In Britain, the most important votes in many decades was lost by the Tories, who subsequently performed a musical chairs act and stayed in power. You lost! Losers are not supposed to stay in power! But the other guys are all too busy infighting to notice.

That identity crisis, by the way, is not a new thing. If you look across the western political spectrum, there are all these left wing and right wing parties happily working together, either in coalition governments or through other ‘productive’ forms of cooperation. So who are people going to vote for when they’re unhappy with what they’ve got? Where is that ‘change’ that they want? Not on the traditional left or right.

So you get Podemos and M5S and Trump and UKIP and Le Pen. It’s not their fault, or the voters’ fault, it’s the political establishment that has tricked itself into believing in the same illusion it’s been promoting to voters.

And yes, they have now proven that it’s possible to stave off, for a number of years, a deeper crisis, depression, by borrowing and printing ‘money’. Especially if you can at the same time hit the poorest in your society with impunity.

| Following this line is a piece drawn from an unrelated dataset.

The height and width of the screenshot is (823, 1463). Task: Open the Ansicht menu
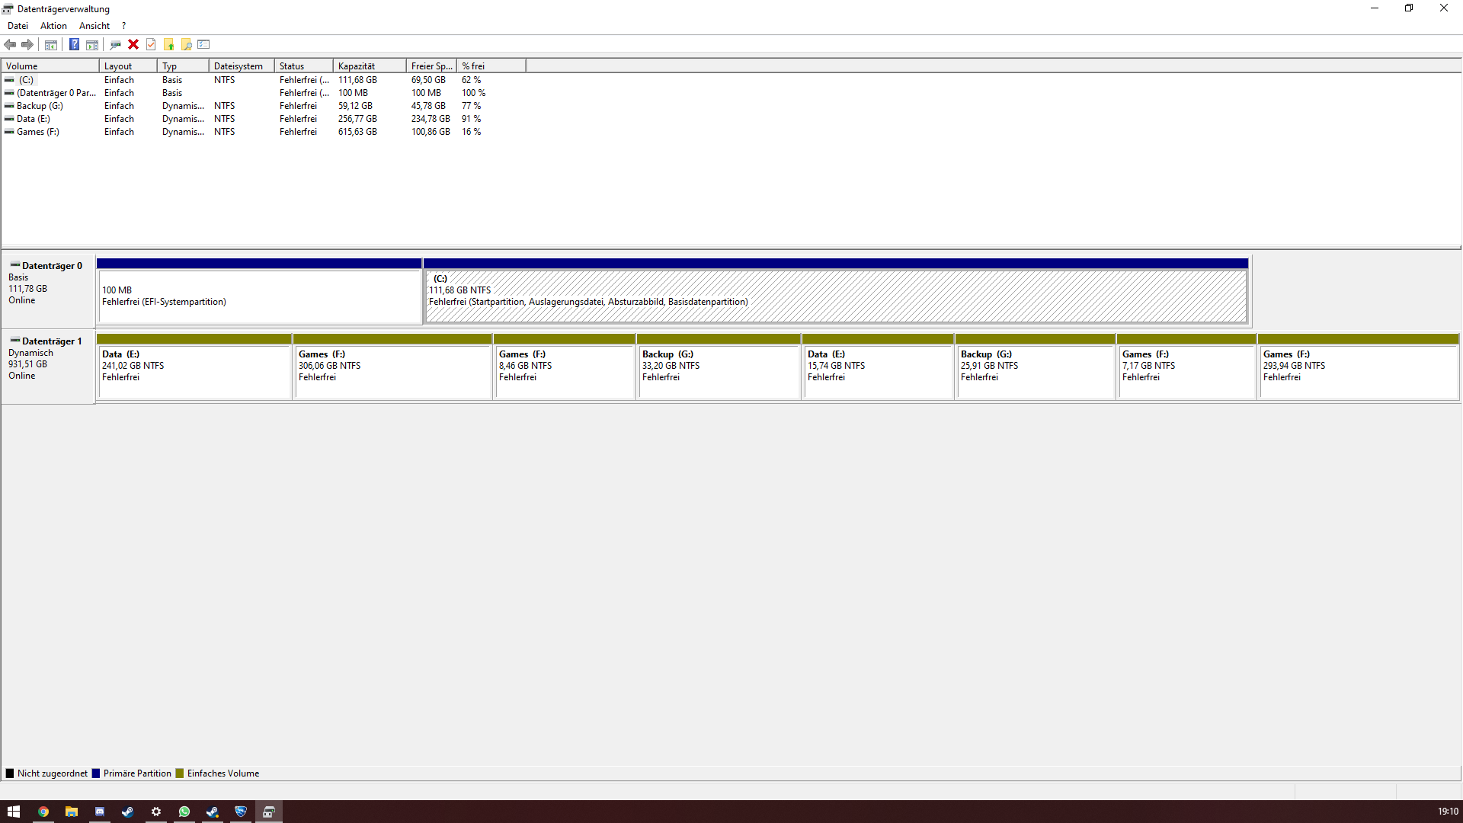[94, 26]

But in the end no amount of fake or false news on the economic front will allow you to continue the facade for too long, because people know when they can’t afford things anymore. The evidence here is somewhat more direct than with regards to political fake news, though they may well both follow the same pattern of ‘discovery’.

Our societies are still run as if there is no real crisis, as if it’s all just a temporary glitch, as if the incumbent models function just fine, and as if recovery is just around the corner. And we can make it look as if that is true, but only for an ever smaller amount of time, and for an ever smaller amount of people.

The basic issue here is not a political one. It’s economic. Our economic systems have failed, and they can’t be repaired. We should always have realized that no growth is forever, but at least we now know. Or could know, it’ll take a while to sink in.

Next up is a redo and revamp of those economic systems, but that is not going to be easy, and may not get done at all. The resistance may be too strong, warfare -economic or physical- may seem like a way out, there are many unknowns. We could, ironically, get quite far in that redo if we simply cut all the waste for our economic processes, but then again, that would have us find out that much of the system runs entirely on wasting stuff, and wasting less kills the system.

However that may be, and however it may turn out, this is where we find ourselves. Protesting Trump and Brexit is inevitable, but it doesn’t address any core issues. From a purely economic point of view, Obama failed spectacularly, as did David Cameron, as does Angela Merkel. And as do, we will find out in 2017, many other incumbent ‘leaders’.

Their successors, whatever political colors they may come from, will all come to power promising, and subsequently attempting, to restart growth. Which is no longer feasible across an entire country, or even if it were, it would mean squeezing other countries. With corresponding risks.

Trump and Brexit are necessary, perhaps even long overdue, in order to break the illusion that things could go on as they were. But they are not solutions. America needs a big wake-up. Trump looks likely to deliver one. That is needed for the rest of the country to wake from its slumber. Ask yourself: are you going to get weaker from dealing with a Trump presidency? Maybe not the best question, or at least not before having asked: do you know how weak you are right now?

For Britain to leave the EU is a great first step. As I’ve said many times, centralization is not an option without growth. And Brussels has shown us quite a few of the worst consequences of centralization. Nobody should want to be a part of that.

Summarized: for most people, 2017 will be the year of the inability to understand where their favorite worldview flew off the rails. Change can be a bitch. But change is needed to keep life alive.